Aunque no es probable que el anciano cronista se equivoque en el dato habida cuenta de su acezante interés por el tema, en el dinámico desarrollo de la Fundación Ortega-Marañón todavía no se ha llevado a cabo un estudio con aspiraciones de exhaustividad acerca de la postura del autor de El hombre y la gente ante la «cuestión catalana». Madrileño de rompe y rasga y español al cuadrado, tal preocupación entró muy pronto en el rico, casi inacabable mundo de su pensamiento. Comúnmente, en nuestras historias de la literatura hispana es Unamuno el escritor más citado a propósito del diálogo castellano-catalán en el arranque de la pasada centuria. Sin suprimir de la enjundiosa biografía intelectual del rector salmantino el preciado título de su protagonismo estelar en episodio tan relevante, es lo cierto, sin embargo, que la atención por el Principado catalán ocupó en la trayectoria orteguiana un lugar más destacado que en la del primero. Su obra lo atestigua, y también su corta excursión por la política activa en los días de la Segunda República a cuya implantación contribuyese en elevada medida.

Y sería justamente en esta corta etapa de su fructífera existencia cuando el tema catalán llegó a situarse en el centro de sus trabajos y anhelos. Su experiencia parlamentaria en el primer bienio republicano fue a estos efectos decisiva. Ideas y pensares chocaron con la piedra de toque de la realidad más abrupta, provocando en el ánimo del intelectual de mayor influencia en la primera mitad del novecientos hispano un verdadero seísmo en sus posiciones y talante cara al catalanismo. De la comprensión y hasta simpatía veteada de recelo de su etapa moceril, los acontecimientos del bienio azañista le hicieron traspasar la línea roja del repudio y el escepticismo más hondo frente a una relación en la que la historia había demostrado que no cabía, según su definitiva postura, otra política y actitud que la de la «conllevancia».

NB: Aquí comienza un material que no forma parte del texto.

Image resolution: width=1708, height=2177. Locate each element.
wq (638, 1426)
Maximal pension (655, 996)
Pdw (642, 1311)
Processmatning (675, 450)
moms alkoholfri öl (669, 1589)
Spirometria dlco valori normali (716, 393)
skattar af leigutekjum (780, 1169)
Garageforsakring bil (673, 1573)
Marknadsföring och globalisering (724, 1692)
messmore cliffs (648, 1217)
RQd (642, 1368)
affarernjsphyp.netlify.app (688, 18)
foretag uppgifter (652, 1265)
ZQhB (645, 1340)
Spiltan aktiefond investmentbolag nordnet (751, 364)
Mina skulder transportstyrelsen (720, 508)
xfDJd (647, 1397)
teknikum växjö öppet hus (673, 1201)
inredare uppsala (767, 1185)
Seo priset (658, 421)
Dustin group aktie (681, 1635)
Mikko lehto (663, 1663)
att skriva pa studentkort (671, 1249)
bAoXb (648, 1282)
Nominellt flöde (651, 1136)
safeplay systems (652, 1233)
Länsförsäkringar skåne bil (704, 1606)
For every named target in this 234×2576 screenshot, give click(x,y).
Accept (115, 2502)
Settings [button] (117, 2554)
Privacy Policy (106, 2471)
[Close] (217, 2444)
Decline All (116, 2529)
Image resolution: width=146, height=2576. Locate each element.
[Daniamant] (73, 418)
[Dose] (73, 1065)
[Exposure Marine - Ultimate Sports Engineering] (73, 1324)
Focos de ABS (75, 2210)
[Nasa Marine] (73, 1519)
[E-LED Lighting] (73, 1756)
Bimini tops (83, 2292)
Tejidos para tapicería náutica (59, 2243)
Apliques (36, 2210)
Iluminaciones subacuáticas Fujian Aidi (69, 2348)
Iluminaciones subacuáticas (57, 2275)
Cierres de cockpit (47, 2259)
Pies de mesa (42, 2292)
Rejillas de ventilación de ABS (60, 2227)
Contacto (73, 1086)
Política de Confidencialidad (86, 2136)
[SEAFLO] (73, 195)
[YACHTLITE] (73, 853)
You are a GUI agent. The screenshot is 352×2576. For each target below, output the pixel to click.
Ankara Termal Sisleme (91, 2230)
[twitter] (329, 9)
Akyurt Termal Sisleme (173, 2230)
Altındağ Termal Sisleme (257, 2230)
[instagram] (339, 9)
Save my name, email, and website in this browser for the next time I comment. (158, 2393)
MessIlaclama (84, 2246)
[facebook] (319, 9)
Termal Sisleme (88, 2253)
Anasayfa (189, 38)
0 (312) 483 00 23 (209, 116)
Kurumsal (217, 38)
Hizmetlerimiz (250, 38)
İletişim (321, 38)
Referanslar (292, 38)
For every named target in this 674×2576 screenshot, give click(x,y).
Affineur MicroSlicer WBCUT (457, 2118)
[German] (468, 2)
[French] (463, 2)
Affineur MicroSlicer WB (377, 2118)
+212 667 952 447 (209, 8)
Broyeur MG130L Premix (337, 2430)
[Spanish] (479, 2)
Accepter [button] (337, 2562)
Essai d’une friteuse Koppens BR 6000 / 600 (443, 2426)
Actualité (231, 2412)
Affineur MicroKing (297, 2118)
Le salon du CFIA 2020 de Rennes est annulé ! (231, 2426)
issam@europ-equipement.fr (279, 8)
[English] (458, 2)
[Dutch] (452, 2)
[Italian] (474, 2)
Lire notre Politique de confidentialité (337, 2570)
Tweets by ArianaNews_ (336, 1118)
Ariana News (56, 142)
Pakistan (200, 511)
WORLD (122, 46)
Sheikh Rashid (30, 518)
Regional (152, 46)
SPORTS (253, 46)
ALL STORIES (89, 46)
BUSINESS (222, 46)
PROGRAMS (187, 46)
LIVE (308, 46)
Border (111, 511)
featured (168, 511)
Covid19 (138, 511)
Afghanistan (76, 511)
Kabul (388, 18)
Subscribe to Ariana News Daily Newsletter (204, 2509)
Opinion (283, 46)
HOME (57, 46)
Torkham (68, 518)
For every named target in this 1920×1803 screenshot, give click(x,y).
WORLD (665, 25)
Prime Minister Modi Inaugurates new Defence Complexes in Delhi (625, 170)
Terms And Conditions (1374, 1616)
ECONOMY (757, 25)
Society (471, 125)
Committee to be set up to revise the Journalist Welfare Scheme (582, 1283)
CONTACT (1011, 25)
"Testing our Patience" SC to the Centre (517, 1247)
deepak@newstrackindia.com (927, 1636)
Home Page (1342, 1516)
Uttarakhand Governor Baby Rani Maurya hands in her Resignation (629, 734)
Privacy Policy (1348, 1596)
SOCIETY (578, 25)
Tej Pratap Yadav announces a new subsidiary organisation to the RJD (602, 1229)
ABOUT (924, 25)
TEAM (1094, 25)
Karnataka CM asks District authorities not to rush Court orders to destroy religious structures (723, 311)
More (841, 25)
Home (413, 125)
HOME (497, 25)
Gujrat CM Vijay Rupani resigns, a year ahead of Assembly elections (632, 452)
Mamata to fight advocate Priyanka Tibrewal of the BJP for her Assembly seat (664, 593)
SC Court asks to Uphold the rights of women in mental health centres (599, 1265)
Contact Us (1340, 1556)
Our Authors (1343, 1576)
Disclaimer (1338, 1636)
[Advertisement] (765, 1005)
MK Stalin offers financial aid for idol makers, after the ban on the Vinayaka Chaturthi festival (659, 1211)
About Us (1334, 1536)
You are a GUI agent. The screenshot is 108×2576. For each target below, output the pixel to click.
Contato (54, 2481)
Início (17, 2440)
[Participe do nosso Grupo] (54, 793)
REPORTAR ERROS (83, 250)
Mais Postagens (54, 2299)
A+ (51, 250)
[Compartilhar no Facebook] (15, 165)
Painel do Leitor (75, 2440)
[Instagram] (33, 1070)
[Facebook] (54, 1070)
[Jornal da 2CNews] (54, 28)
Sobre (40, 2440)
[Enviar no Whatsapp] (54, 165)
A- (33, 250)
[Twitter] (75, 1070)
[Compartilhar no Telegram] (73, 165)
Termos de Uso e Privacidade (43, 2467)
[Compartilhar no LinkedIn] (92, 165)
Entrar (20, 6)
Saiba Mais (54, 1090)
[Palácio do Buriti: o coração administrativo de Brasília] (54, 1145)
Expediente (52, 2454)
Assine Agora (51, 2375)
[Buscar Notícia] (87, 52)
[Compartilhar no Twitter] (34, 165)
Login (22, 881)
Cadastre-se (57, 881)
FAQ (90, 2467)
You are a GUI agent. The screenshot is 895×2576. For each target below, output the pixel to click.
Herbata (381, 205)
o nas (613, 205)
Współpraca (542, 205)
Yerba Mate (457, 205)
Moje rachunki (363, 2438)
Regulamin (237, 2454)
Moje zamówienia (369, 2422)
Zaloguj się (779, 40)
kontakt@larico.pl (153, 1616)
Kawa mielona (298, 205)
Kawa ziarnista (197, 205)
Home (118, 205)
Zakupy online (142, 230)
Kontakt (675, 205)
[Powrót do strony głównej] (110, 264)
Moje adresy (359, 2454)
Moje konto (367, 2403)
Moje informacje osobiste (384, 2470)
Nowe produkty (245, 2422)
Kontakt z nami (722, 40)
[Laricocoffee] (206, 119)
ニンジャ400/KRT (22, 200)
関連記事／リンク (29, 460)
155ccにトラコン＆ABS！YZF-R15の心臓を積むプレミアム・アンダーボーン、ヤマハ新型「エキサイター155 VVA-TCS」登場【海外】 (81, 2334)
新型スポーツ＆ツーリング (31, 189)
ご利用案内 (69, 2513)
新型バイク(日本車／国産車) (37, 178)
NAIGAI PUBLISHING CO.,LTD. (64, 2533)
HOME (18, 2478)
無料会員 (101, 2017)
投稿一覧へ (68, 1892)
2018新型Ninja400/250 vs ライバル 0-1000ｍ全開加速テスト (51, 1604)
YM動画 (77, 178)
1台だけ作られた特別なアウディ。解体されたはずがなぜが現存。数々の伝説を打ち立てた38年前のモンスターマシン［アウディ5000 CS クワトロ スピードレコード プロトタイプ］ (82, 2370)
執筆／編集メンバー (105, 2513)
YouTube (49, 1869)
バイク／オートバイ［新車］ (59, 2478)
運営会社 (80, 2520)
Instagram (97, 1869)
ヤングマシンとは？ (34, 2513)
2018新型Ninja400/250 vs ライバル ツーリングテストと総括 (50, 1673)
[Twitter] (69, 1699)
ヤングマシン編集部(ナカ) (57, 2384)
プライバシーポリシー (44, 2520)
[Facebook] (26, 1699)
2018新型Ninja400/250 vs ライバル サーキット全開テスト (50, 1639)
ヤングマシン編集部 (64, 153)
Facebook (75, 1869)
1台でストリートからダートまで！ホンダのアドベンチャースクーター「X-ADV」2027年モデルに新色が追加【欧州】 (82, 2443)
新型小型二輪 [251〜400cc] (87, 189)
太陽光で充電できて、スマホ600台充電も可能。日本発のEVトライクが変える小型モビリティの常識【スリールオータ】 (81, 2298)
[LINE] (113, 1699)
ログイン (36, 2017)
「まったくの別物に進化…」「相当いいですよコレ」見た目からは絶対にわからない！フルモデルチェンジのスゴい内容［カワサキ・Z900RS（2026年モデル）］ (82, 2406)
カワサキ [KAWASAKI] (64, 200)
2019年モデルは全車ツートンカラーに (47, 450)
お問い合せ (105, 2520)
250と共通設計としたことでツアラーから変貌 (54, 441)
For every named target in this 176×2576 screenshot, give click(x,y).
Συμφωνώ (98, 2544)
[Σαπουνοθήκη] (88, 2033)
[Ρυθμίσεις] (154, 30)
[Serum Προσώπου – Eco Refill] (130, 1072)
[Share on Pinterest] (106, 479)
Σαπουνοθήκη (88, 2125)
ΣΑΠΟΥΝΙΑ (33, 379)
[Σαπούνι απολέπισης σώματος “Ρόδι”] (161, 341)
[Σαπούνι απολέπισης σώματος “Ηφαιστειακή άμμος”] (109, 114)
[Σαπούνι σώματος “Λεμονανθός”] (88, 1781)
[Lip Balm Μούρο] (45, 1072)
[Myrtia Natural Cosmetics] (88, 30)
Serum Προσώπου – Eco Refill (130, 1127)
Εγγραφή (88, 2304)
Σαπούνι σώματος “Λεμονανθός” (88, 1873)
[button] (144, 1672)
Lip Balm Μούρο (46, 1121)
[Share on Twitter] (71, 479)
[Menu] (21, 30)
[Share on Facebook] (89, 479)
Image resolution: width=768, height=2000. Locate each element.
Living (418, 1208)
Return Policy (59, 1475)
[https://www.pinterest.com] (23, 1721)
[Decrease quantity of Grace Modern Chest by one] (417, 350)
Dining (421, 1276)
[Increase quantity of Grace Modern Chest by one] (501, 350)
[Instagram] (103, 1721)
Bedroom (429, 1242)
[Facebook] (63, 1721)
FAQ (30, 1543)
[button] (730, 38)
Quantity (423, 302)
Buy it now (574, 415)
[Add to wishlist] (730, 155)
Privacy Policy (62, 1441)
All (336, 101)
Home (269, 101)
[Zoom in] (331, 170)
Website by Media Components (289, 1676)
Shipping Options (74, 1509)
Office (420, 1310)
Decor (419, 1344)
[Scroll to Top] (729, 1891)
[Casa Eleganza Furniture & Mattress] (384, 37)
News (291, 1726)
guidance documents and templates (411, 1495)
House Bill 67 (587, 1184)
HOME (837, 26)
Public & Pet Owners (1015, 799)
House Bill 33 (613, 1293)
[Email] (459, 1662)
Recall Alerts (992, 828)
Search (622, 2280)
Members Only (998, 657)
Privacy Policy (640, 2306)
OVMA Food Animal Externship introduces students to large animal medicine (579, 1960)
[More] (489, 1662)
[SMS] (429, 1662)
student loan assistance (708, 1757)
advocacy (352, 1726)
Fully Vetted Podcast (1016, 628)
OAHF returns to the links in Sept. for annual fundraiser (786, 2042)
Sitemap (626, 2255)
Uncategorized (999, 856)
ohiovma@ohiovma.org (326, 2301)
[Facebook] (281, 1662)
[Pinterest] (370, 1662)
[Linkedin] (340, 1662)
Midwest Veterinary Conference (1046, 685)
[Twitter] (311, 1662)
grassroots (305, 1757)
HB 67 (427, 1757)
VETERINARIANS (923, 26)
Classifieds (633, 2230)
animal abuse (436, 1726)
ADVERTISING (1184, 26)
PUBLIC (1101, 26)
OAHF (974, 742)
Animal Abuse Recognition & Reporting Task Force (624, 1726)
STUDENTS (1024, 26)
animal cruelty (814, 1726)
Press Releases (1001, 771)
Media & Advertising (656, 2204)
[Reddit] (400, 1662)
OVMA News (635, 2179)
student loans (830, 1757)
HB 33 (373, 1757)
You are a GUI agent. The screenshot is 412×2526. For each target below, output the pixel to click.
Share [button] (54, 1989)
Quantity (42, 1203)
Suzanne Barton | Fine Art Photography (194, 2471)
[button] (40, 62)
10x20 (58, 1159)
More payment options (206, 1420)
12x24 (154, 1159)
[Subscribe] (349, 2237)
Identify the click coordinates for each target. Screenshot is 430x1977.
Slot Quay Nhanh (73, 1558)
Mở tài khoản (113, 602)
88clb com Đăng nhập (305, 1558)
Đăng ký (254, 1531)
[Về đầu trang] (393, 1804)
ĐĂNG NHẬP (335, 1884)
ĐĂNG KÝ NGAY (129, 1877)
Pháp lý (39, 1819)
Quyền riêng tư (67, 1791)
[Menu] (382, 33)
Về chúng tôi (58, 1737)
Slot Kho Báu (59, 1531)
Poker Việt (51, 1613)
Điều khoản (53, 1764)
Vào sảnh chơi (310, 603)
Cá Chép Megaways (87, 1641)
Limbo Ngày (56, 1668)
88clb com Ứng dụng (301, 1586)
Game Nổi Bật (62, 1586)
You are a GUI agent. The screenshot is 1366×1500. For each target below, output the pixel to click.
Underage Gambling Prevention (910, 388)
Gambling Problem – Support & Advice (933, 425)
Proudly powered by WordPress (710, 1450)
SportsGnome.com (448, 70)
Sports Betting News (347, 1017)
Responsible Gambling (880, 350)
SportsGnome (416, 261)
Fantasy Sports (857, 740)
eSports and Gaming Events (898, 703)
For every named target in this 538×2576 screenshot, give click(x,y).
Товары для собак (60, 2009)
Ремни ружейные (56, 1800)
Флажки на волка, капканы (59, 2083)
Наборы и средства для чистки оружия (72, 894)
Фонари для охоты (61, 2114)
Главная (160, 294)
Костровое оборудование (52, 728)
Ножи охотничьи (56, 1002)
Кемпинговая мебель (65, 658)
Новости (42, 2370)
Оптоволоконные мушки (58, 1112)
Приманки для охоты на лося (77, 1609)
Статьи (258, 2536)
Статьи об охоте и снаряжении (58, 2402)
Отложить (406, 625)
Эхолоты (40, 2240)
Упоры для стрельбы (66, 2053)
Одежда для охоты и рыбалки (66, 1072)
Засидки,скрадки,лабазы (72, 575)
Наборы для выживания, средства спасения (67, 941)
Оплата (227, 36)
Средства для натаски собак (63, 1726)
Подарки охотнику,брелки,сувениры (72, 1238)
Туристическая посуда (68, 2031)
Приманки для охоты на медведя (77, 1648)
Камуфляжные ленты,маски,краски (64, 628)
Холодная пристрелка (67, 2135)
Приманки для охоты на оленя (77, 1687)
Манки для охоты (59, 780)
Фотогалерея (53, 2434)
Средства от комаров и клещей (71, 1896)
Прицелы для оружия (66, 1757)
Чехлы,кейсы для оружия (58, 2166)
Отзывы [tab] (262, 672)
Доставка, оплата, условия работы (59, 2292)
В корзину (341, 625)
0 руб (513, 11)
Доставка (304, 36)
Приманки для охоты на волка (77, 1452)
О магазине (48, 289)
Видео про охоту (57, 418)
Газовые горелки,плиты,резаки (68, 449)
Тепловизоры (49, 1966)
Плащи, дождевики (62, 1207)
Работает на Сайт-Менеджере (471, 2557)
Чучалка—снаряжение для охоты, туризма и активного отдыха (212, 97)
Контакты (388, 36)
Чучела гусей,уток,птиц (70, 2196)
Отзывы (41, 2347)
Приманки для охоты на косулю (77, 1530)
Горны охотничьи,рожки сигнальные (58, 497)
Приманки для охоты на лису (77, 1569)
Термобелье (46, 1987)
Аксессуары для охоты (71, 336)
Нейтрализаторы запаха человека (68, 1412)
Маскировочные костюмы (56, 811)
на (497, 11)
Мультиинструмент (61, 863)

El tema de la discusión y aprobación del Estatut de Cataluña en el verano de 1932 fue, conforme se sabe, el detonante que le impulsó a adoptar esta última posición. El intento de golpe de Estado en Sevilla del general Sanjurjo, uno de los artífices indiscutibles del advenimiento del nuevo régimen tras las elecciones municipales del 12 de abril de 1931, se aprovechó por los diputados del Principado en las Cortes unicamerales de la República para acelerar con ritmo festinado las oportunas discusiones parlamentarias. El ostensible desprecio de aquellos por la agenda más urgente para la implementación sólida del recién instaurado Sistema provocó la reacción de un desusado airado Ortega: «¡Señores catalanes! --afirmaría en un resonante discurso--, desde que se ha abierto este Parlamento no ha habido asunto que más horas de debate consuma que el vuestro, que más atención, enojos, querellas y hasta peligros haya ocasionado a la política parlamentaria. Desde que se iniciaron los debates constitucionales hizo su aparición en este hemiciclo vuestro tema catalán y apenas si hubo título cuya discusión no demorase, ni artículo en cuyo andar no pusiese traba y complicación. Los altercados parlamentarios de más efectividad y gravedad fueron provocados por vuestra exigencia de embutir vuestro Estatuto particular en el cuerpo, genérico y para todos, de aquella ley fundamental, cuerpo que nos obligasteis a retocar y deformar por vuestro empeño de que la Constitución española fuese la prefigura y matriz del Estatuto catalán. La hora más aguda y dramática que aquí hemos vivido, la más peligrosa para la República se debió a ese inmoderado afán vuestro por no querer adaptaros a la política general de la República, sino exigir, sin claros títulos para ello, que la política se adaptase a vosotros. Y el Parlamento y los Gobiernos y la mayoría y las oposiciones aceptaron todo esto y cedieron a vuestra resistencia con una generosidad que, no lo dudéis, solo se inspira por el tesoro de inspiración fraternal que hacia vosotros, por muy hoscas que nos hagáis las caras, todos sentimos». (Madrid, 0.C. 2008,VIII, pp. 547-48).